É sobre a apropriação desse corpo
que se fala o tempo todo. Se ele terá ou não o direito a abortar, se ele deve
ser cuidado para desafiar a natureza, envelhecendo dentro da estética
socialmente aceitável, sem contrair doenças que o deformem ou o matem (como se
a última possibilidade fosse uma alternativa). E também se o corpo feminino
deve ser escondido para evitar atrair olhares dos homens que não resistirão a
violentá-lo. E aí surge um dos pontos da agenda atual: convencer as
instituições de educação básica a deixarem de lado a repressão ao vestuário “inadequado”

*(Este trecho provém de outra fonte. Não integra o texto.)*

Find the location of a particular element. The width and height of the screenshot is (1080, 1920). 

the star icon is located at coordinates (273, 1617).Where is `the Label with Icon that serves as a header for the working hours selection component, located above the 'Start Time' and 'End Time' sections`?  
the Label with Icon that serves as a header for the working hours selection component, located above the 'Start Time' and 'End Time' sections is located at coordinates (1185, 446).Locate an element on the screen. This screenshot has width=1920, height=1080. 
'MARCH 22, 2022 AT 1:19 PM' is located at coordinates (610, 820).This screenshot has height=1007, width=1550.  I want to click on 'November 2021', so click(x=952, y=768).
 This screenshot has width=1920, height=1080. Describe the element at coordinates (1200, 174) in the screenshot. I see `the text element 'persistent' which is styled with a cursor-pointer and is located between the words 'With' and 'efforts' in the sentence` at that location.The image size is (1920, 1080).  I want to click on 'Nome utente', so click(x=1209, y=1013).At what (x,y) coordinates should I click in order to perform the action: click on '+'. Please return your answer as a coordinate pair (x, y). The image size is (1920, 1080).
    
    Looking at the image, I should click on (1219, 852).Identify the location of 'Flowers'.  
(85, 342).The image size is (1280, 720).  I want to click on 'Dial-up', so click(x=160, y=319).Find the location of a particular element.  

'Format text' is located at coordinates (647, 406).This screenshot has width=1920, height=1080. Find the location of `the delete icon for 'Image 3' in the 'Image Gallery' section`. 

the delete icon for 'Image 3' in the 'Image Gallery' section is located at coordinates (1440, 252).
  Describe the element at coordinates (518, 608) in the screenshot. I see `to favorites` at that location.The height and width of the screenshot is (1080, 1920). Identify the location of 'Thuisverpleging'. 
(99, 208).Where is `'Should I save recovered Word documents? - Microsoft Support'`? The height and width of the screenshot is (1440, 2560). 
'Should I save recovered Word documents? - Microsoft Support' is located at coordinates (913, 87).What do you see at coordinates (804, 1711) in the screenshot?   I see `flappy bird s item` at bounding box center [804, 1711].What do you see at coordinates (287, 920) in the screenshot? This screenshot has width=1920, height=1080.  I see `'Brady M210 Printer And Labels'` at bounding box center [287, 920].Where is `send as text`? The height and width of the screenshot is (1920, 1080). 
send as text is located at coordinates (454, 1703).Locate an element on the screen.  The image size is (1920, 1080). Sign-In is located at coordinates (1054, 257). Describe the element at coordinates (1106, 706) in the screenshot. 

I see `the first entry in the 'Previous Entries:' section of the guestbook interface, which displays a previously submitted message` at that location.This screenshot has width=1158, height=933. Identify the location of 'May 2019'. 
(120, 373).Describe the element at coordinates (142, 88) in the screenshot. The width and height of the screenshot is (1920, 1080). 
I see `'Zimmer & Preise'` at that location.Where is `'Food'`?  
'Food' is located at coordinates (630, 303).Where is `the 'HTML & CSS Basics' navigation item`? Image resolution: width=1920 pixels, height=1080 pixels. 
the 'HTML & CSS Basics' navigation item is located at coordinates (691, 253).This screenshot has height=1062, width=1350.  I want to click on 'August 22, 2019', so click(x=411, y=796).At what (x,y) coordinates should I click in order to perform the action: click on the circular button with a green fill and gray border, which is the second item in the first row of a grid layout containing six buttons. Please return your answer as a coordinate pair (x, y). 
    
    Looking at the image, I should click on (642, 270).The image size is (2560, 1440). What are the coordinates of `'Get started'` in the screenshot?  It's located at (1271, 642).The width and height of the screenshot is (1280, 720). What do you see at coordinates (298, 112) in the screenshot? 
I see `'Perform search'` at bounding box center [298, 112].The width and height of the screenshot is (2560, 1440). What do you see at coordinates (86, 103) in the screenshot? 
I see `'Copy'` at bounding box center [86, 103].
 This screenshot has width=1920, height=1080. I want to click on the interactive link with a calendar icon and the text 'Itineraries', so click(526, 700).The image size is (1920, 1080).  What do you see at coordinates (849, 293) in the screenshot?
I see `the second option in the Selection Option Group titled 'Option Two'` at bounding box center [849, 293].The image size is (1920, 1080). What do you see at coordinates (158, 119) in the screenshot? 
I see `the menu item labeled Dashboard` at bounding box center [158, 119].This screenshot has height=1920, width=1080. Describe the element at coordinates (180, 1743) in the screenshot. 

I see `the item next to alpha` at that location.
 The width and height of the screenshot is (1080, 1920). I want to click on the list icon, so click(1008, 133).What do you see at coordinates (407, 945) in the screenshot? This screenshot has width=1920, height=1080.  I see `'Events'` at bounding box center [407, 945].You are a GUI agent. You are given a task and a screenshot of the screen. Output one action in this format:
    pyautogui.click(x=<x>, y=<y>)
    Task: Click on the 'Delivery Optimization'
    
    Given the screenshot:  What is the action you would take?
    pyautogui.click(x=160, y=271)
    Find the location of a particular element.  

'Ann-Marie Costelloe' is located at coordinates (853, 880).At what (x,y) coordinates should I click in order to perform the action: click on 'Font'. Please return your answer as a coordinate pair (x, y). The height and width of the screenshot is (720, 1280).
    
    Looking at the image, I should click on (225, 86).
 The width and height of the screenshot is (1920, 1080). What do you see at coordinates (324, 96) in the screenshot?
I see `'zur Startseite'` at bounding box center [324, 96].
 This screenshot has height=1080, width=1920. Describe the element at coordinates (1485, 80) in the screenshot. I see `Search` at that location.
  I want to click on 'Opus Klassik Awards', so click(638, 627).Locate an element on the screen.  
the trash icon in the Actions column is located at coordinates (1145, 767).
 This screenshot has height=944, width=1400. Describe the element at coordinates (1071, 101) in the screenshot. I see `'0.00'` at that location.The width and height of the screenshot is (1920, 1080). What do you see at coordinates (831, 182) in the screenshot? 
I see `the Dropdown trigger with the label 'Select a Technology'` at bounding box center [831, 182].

feminino. Porque ao restringir o uso de shorts ou roupas apertadas das jovens
alunas, desde o Jardim da Infância, sem que tal preocupação jamais se dirija
aos meninos, a escola está fortalecendo o machismo. As filhas de Eva nasceram
fora do Éden para desencaminhar os inocentes filhos de Adão de seus bons
propósitos.
Como desmantelar uma herança
cultural tão forte? No Rio de Janeiro, uma cidade onde o calor determina o
despojamento dos trajes, usar roupas exíguas virou regra. Já se foi o tempo em
que decotes e saias curtas eram malvistos. As altíssimas temperaturas
justificam a pouca roupa. Nos colégios cariocas, no entanto, o comprimento de
saias e shorts assusta os educadores. Hoje, há dois pontos interessantes na
moda colegial: o tecido em tactel e bermudas que chegam quase a cobrir os
joelhos são exclusividade dos modelos masculinos. Já as meninas vestem jeans ou malha. E o ponto de discórdia é
sintomático: garotas não usam mais bermudas, só shorts no meio das coxas,
enquanto os garotos cobrem ao máximo a mesma área.
Se essa lógica é discutida no
ambiente escolar, ela se inverte no mundo exterior. Houve uma grita das
feministas quanto aos shorts ou microssaias impostos às frentistas nos postos
de gasolina, enquanto os homens, trabalhando na mesma função, vestiam calças
compridas. Por que, então, não inverter a discussão e propor a exposição maior
das coxas dos meninos? Por que o padrão masculino é tirar a camisa, mas cobrir
as pernas? Afinal, o feminismo liberou os homens da obrigação de sustentar
mulheres e permitiu que eles se incumbissem dos cuidados dos filhos. Caiu por
terra a incapacidade masculina para tarefas cansativas. Eles demonstraram total
capacidade de ligar máquinas de lavar roupas. Da mesma maneira, também podem
entrar numa loja e comprar, sem a supervisão da mãe/namorada/irmã/filha/mulher,
meias, cuecas, roupas em geral.
Há alguns anos, ouvi uma
faxineira reclamar que, depois de um dia pesado de trabalho, chegava em casa
para limpar, arrumar, fazer jantar e deixar o almoço do dia seguinte pronto.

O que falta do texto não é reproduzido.